The area around Dundas and Dufferin is seeing a flurry of action these days, with several new restaurants and bars having opened or opening soon: Midfield Wine Bar & Tavern, Nono’s and This End Up. Earlier this month, The Federal opened up for daytime service in the old Zoots Café space, with plans to expand to dinners in the near future.
The owners are three friends who have been cooking together since their days at Ursula Franklin Academy: Adam Janes, Duncan MacNeill and Zach Slootsky, along with Joe Zabukovec, who befriended the trio later on.
Already serving some fairly noteworthy concoctions, like the ploughman’s lunch ($12) — which currently includes house-made rabbit and pork terrine and bleu bénédictin raw milk cheese from Quebec — The Federal is shaping up to be a great addition to Little Portugal. But for now, the guys are calling this an extended soft opening.
“We’re warming up the kitchen before we do dinner and get our liquor licence,” Slootsky tells us. “We’re not sure [when that will be], but we’re happy during the day. It’s been really fun.”
The plan, MacNeill tells us, is to become a family-friendly restaurant that can also be a great place to hold a birthday party or have a romantic date. Once that elusive liquor licence arrives, The Federal is planning on being wine and cocktail-centric, featuring wines from small, family-run wineries.
Current dishes to check out include the cubano ($12), a take on the pulled pork sandwich, with slow-roased pork shoulder, spiced ham, avocado, cheddar and sweet mustard pickles. The salty pork is offset by the pickles, and a side of aioli provides an extra kick. As with all of The Federal’s savoury dishes, it comes with a Swiss-style shredded potato rösti dish.
The eggs Federal ($11) are essentially eggs Benedict, but without Hollandaise (a mushroom-tarragon cream sauce is used instead).
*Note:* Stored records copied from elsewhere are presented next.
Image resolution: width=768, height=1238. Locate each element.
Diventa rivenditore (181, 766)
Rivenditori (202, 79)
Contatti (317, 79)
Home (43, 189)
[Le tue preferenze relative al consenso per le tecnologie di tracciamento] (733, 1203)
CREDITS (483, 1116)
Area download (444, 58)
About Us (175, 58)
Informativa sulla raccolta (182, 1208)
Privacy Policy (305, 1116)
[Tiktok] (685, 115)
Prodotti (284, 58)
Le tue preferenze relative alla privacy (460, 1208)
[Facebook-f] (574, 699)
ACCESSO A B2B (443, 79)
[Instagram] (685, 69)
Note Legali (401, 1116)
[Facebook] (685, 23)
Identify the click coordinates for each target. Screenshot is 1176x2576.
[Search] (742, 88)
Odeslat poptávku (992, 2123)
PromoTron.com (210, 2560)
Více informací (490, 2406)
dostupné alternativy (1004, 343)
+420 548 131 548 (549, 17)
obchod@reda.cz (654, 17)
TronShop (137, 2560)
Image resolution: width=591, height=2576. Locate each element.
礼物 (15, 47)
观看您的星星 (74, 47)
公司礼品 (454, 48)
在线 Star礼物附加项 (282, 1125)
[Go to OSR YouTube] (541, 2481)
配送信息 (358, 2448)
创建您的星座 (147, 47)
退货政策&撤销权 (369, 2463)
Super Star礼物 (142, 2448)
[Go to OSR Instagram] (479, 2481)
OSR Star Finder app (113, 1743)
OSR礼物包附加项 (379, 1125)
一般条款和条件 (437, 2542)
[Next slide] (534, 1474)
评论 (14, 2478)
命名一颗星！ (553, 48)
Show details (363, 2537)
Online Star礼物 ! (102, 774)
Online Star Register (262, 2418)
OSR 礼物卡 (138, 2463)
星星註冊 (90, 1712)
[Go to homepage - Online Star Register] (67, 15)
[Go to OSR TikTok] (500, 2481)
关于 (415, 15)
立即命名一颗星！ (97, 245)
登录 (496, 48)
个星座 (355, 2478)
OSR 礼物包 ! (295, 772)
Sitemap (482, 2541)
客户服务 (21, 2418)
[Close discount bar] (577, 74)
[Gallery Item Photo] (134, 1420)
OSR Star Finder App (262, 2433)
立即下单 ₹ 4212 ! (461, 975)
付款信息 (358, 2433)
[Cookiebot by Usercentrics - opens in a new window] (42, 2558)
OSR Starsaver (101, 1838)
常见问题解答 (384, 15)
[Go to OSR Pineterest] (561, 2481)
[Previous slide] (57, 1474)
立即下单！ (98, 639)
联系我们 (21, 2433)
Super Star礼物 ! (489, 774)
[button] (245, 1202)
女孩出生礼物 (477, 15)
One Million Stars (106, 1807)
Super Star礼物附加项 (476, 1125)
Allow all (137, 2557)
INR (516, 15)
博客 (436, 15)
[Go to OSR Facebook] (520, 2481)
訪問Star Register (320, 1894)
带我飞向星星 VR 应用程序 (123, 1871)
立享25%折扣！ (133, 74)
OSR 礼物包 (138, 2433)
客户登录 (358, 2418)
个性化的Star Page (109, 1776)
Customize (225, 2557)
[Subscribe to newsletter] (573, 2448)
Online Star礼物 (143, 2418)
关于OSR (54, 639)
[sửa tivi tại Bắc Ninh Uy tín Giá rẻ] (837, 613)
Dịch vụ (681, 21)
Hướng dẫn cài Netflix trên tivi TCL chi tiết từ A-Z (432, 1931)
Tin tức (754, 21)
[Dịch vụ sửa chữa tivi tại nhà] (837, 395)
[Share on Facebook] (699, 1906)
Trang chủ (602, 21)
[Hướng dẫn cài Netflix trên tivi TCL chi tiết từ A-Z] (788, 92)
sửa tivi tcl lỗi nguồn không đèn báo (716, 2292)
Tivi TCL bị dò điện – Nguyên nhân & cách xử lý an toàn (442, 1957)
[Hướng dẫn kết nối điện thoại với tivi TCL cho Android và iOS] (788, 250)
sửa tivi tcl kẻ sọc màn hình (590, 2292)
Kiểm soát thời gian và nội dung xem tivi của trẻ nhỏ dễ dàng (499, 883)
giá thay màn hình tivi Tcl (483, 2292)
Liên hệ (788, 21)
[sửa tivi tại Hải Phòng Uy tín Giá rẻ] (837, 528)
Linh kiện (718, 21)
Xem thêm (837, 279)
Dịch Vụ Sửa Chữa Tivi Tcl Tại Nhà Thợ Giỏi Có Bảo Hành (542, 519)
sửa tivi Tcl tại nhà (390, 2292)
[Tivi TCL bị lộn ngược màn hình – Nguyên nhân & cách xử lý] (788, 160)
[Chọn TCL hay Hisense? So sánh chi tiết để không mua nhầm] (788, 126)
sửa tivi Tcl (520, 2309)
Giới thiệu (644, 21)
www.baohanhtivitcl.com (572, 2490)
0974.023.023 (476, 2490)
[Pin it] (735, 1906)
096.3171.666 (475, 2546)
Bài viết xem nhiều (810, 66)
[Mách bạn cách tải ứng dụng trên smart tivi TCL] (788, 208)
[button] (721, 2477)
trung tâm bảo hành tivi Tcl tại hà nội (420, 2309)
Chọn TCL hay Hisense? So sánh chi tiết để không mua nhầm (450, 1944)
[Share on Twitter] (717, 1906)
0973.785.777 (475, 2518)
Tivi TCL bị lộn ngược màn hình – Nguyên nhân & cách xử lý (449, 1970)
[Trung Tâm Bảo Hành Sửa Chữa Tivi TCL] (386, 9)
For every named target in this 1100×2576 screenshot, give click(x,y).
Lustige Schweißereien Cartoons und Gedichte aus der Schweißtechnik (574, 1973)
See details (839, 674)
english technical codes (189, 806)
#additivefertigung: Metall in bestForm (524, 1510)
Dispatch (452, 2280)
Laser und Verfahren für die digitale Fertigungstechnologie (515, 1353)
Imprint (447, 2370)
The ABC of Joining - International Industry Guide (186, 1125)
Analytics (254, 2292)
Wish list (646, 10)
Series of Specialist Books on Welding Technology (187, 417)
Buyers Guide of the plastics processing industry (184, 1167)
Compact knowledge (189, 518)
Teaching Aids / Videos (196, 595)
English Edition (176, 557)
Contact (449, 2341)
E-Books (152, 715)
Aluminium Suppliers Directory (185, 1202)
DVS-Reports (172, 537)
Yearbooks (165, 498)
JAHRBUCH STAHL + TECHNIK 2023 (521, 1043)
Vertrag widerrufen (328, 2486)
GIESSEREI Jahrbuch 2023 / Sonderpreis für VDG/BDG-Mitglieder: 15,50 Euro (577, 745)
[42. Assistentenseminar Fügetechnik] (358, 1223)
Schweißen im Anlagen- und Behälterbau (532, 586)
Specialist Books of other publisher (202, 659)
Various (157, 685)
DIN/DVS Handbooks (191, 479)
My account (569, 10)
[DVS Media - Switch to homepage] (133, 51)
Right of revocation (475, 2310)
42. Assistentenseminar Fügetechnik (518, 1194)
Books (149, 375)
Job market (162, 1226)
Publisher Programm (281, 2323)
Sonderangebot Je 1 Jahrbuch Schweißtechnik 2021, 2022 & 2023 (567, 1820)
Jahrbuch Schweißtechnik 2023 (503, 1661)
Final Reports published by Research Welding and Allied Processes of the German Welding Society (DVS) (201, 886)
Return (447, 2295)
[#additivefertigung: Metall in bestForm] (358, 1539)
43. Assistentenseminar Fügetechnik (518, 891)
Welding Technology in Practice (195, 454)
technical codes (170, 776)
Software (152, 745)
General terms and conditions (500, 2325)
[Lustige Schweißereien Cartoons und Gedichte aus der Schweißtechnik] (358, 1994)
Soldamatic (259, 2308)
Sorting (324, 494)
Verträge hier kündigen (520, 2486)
Most of the house-made preserves and pickles can be bought from The Federal’s market shelf, which also features other selections like caper berries or some totally not-made-in-house Marmite. (We noticed the you-either-love-it or hate-it jar on the shelf, and had to ask. Apparently it goes in the veggie broth — and if you’re on the “hate it” side, don’t worry, you can’t tell it’s there.)
A selection of house-made sodas ($2.50), which come in cola, lemon-ginger, cream soda and root beer varieties, are made with good old carbonated Toronto tap water.
Duncan MacNeill pours a house-made soda pop
The cola is based on a recipe from the 1900s. It’s made from kola nut, natural cane sugar, caramel, bergamot and a “secret mixture of herbs and spices,” we’re told. The result is far removed from your typical mass-produced cola: slightly sweet and refreshing, it almost tastes like it’s good for you.
Suppliers include St. John’s Bakery for breads and Bakelab for café treats. The interior is full of vintage touches, giving The Federal a warm, rustic feel at any time of the day — and soon enough, night.